Top of Entries supplied
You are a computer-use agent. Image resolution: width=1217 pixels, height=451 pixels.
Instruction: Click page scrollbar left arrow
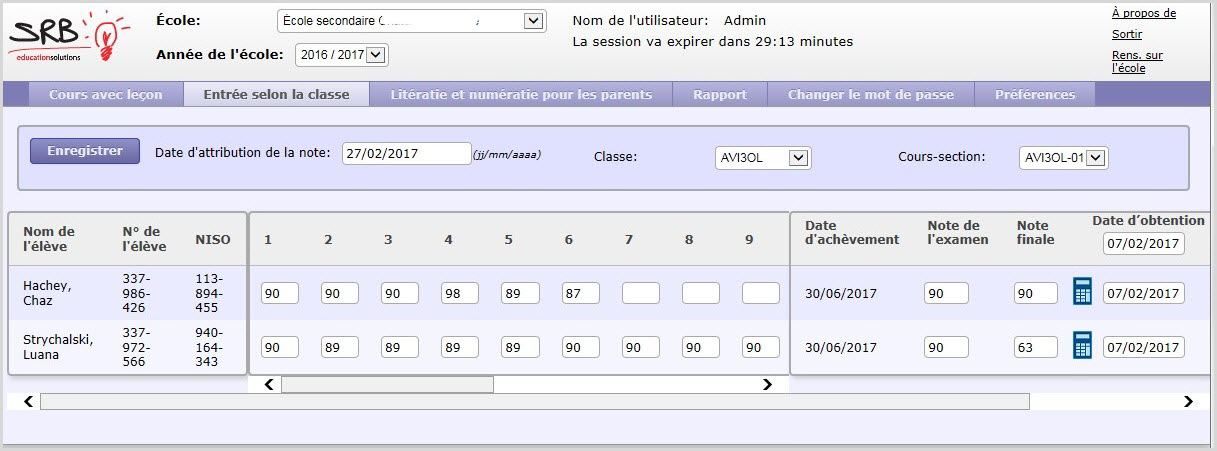pos(28,402)
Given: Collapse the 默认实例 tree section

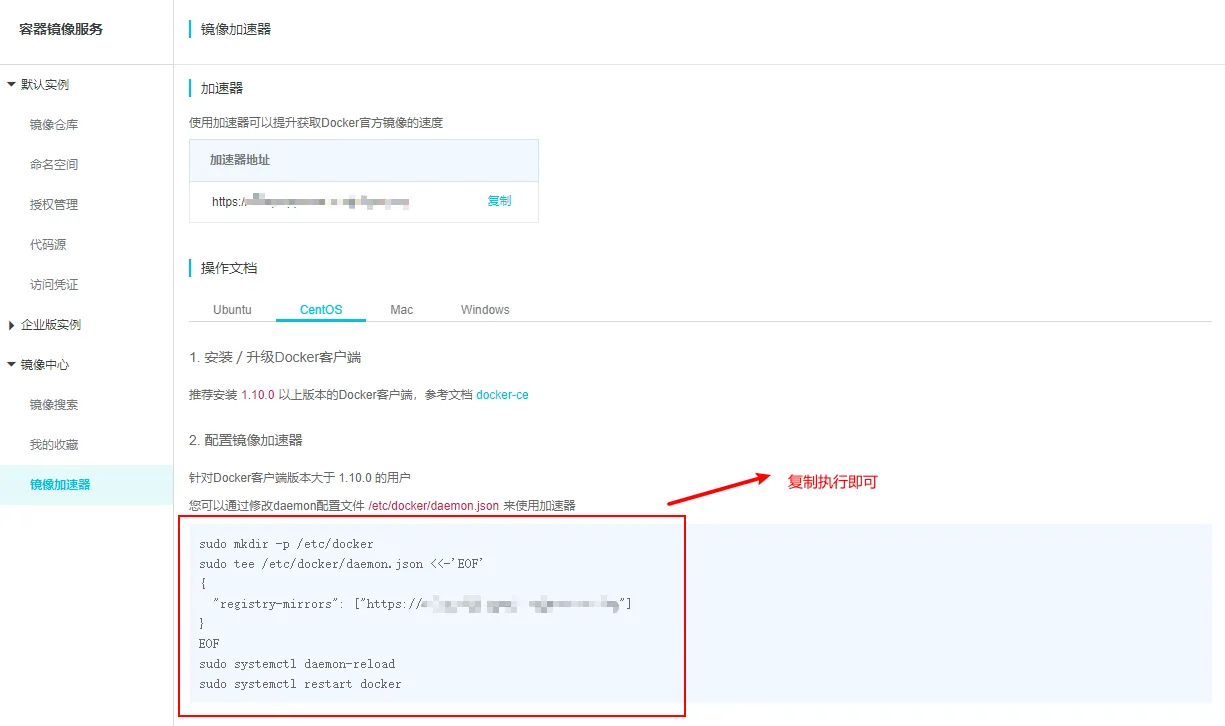Looking at the screenshot, I should click(12, 85).
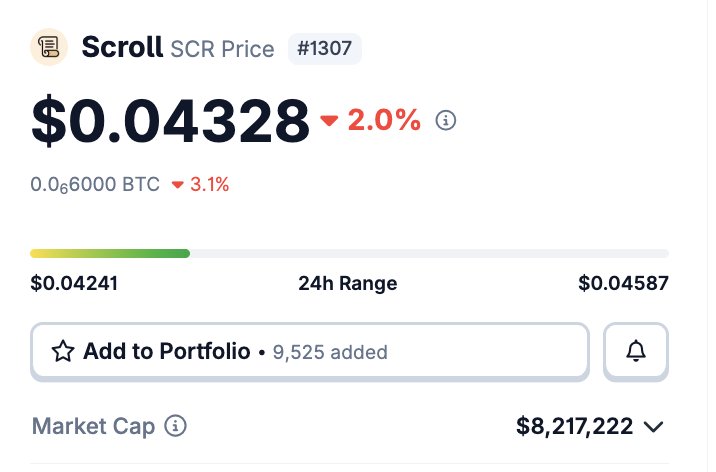Click the red down arrow beside 3.1%
716x472 pixels.
(178, 185)
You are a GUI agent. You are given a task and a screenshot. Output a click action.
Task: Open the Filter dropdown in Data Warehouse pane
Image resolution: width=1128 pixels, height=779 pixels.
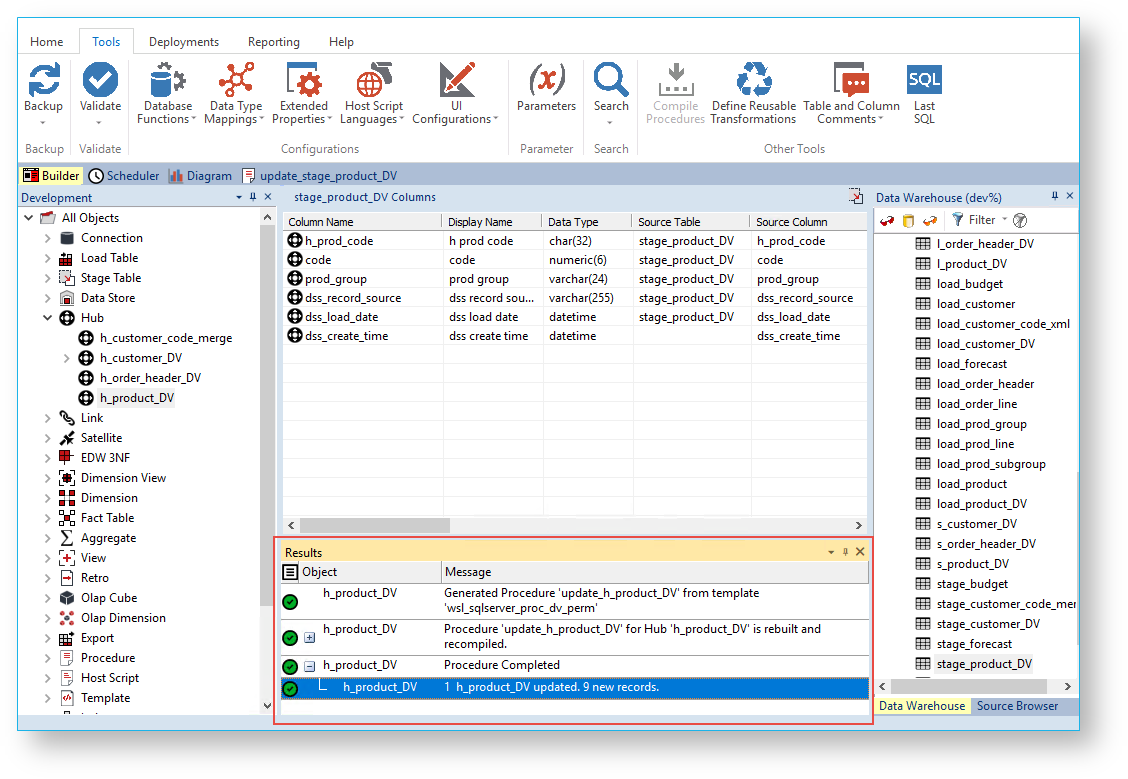point(1005,220)

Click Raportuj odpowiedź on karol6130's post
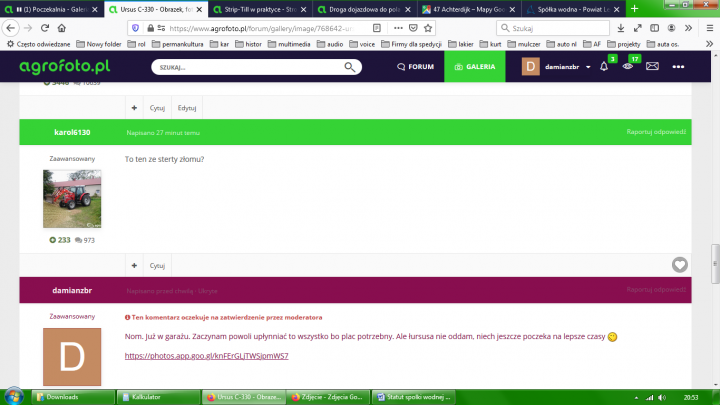pos(655,132)
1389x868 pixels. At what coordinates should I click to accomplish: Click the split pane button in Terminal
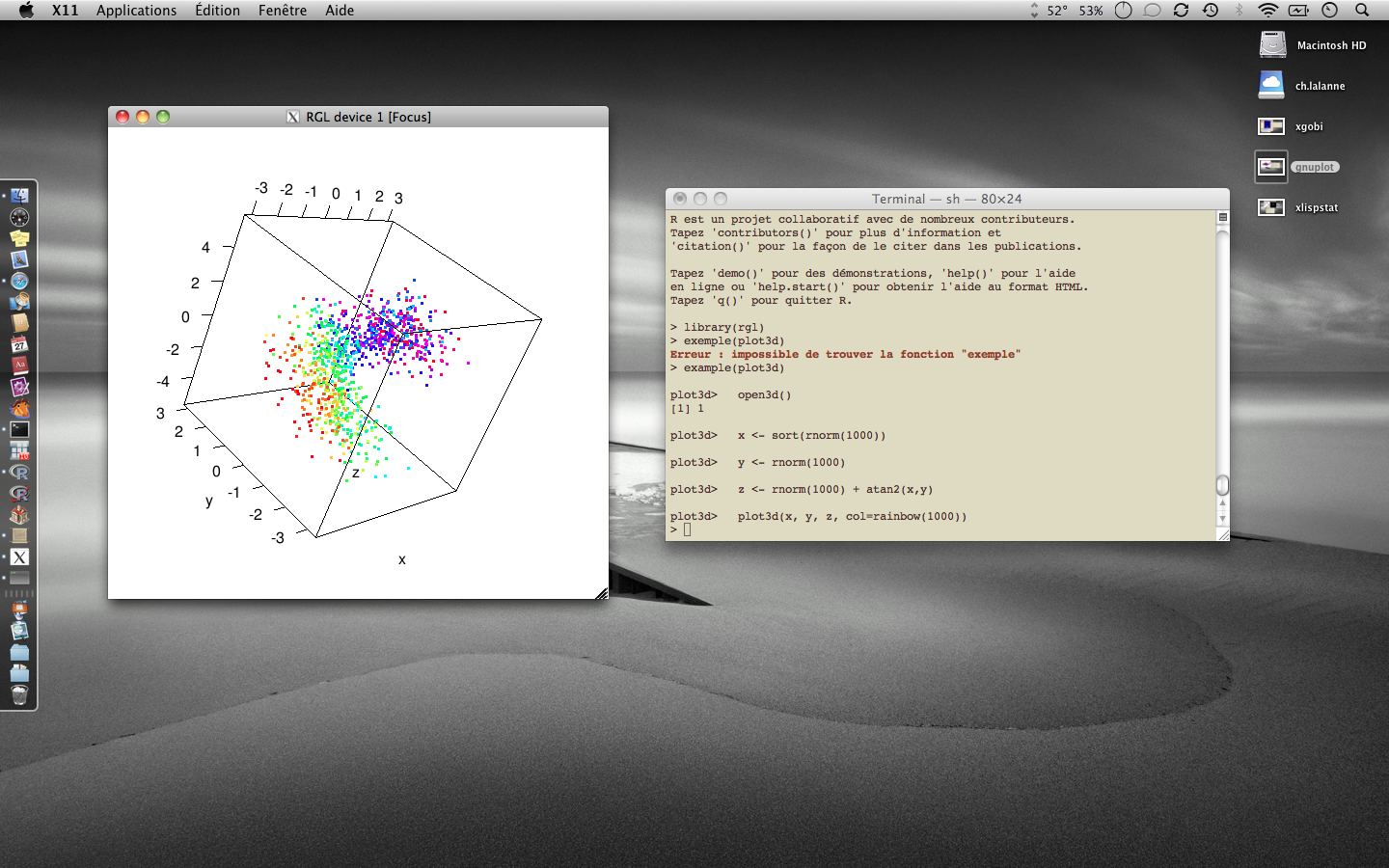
Bottom of Entries supplied
| What you will do |
Without the images, print all of the lines above exactly.

| Answer to the exercise |
You are a computer-use agent. Image resolution: width=1217 pixels, height=451 pixels.
Instruction: Click page scrollbar left arrow
pos(28,402)
Given: Collapse the 默认实例 tree section

Looking at the screenshot, I should click(12, 85).
Click the red down arrow beside 3.1%
716x472 pixels.
(178, 185)
You are a GUI agent. You are given a task and a screenshot. Output a click action.
Task: Open the Filter dropdown in Data Warehouse pane
Image resolution: width=1128 pixels, height=779 pixels.
point(1005,220)

Click Raportuj odpowiedź on karol6130's post
pos(655,132)
1389x868 pixels. At what coordinates should I click to accomplish: Click the split pane button in Terminal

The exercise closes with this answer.